• [Problem statement]:
Exact reproduction required: the lines below from the line with "Screen dimensions: 984x484" to the line with "Task: Click the Transfer Funds dollar icon", both ends included, and no others.

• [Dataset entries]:
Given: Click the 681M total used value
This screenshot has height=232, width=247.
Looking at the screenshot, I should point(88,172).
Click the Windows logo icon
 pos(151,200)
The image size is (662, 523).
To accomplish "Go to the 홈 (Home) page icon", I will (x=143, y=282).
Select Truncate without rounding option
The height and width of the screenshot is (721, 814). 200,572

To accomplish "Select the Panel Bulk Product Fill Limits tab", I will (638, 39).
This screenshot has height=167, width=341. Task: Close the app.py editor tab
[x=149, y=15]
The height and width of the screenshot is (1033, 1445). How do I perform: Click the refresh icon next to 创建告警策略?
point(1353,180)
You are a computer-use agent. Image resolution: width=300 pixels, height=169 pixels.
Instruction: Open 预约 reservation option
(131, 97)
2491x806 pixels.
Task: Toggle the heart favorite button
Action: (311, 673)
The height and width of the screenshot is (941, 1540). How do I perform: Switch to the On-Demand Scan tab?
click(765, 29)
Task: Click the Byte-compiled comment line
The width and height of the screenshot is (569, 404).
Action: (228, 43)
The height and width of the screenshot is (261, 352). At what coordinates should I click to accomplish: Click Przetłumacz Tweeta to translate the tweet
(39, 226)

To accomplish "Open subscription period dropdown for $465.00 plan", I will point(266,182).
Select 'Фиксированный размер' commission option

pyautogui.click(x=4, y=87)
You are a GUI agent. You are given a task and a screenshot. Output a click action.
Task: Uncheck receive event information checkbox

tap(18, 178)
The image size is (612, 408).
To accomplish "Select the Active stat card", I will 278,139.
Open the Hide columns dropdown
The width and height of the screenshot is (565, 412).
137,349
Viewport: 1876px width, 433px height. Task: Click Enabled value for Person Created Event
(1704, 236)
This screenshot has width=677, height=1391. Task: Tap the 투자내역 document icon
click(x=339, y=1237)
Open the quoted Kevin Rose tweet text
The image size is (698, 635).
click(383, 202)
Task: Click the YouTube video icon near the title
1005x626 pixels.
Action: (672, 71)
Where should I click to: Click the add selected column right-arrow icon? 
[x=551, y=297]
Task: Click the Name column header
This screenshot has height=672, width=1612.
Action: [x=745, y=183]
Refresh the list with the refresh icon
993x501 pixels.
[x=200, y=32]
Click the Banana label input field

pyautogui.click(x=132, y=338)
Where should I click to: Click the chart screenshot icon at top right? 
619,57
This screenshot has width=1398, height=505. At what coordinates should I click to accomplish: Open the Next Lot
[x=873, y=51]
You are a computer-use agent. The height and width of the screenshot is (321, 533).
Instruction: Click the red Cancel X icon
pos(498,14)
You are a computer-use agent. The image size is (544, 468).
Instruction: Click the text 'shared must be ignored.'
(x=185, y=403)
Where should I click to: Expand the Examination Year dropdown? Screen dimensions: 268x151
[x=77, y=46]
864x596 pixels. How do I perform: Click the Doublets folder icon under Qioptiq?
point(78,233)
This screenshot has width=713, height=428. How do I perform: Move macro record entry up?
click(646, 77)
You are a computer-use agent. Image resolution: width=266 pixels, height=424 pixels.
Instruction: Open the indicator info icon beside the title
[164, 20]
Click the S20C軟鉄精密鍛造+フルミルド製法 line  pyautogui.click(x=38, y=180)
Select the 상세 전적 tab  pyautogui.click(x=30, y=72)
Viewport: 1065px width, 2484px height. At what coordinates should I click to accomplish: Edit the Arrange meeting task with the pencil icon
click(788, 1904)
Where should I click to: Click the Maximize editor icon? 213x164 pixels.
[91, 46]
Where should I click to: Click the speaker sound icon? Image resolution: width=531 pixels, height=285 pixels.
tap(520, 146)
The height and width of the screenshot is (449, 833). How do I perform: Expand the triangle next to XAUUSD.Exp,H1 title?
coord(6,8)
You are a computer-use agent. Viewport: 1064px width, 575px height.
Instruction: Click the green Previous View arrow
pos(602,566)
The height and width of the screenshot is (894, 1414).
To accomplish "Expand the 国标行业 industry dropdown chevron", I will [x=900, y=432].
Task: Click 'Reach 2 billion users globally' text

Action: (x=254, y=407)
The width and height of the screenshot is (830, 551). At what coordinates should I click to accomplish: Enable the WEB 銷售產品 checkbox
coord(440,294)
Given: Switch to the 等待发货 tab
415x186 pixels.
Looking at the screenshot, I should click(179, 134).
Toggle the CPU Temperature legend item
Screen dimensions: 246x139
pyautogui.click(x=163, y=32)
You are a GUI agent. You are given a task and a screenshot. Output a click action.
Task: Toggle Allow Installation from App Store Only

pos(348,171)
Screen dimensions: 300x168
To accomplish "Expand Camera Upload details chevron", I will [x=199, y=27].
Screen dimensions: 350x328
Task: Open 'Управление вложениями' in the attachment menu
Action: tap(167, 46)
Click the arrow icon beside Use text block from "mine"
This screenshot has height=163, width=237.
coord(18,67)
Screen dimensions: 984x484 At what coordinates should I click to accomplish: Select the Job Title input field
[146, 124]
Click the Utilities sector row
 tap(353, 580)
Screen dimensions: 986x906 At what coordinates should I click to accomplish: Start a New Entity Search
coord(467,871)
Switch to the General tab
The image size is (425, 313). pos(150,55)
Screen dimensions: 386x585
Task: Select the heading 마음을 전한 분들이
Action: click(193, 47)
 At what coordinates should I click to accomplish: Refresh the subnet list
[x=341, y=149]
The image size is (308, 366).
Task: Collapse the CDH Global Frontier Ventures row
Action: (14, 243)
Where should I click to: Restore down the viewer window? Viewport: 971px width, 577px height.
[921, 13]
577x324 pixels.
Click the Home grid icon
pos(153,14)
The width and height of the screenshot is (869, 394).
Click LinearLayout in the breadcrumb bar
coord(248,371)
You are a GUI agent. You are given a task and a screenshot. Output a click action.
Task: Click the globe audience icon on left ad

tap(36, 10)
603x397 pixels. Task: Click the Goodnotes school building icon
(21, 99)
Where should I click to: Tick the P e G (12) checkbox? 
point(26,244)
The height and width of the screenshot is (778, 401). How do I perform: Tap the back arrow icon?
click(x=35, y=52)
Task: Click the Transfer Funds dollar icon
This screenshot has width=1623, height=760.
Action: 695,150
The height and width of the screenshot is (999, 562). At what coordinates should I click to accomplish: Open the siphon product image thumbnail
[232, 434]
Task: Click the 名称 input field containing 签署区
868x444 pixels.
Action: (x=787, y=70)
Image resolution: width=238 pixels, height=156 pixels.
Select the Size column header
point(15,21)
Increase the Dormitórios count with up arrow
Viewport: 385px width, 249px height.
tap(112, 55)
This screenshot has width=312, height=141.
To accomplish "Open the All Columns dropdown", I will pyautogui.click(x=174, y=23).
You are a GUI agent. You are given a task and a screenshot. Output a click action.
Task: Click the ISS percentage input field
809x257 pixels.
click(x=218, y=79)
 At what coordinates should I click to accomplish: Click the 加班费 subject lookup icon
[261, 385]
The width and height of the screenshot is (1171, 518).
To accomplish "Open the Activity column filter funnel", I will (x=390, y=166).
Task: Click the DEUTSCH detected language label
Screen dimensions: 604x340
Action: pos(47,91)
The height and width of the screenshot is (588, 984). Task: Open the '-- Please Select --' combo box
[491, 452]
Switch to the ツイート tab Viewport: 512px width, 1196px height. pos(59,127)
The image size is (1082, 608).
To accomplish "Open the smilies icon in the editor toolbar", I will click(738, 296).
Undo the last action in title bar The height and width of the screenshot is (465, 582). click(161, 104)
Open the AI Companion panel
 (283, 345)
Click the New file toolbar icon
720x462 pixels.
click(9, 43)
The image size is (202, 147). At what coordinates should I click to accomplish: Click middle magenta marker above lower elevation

• [Result for this exercise]:
Screen dimensions: 984x484 At what coordinates should I click to accomplish: Select the Job Title input field
[146, 124]
Click the Utilities sector row
 tap(353, 580)
Screen dimensions: 986x906 At what coordinates should I click to accomplish: Start a New Entity Search
coord(467,871)
Switch to the General tab
The image size is (425, 313). pos(150,55)
Screen dimensions: 386x585
Task: Select the heading 마음을 전한 분들이
Action: click(193, 47)
 At what coordinates should I click to accomplish: Refresh the subnet list
[x=341, y=149]
The image size is (308, 366).
Task: Collapse the CDH Global Frontier Ventures row
Action: (14, 243)
Where should I click to: Restore down the viewer window? Viewport: 971px width, 577px height.
[921, 13]
577x324 pixels.
Click the Home grid icon
pos(153,14)
The width and height of the screenshot is (869, 394).
Click LinearLayout in the breadcrumb bar
coord(248,371)
You are a GUI agent. You are given a task and a screenshot. Output a click action.
Task: Click the globe audience icon on left ad

tap(36, 10)
603x397 pixels. Task: Click the Goodnotes school building icon
(21, 99)
Where should I click to: Tick the P e G (12) checkbox? 
point(26,244)
The height and width of the screenshot is (778, 401). How do I perform: Tap the back arrow icon?
click(x=35, y=52)
Task: Click the Transfer Funds dollar icon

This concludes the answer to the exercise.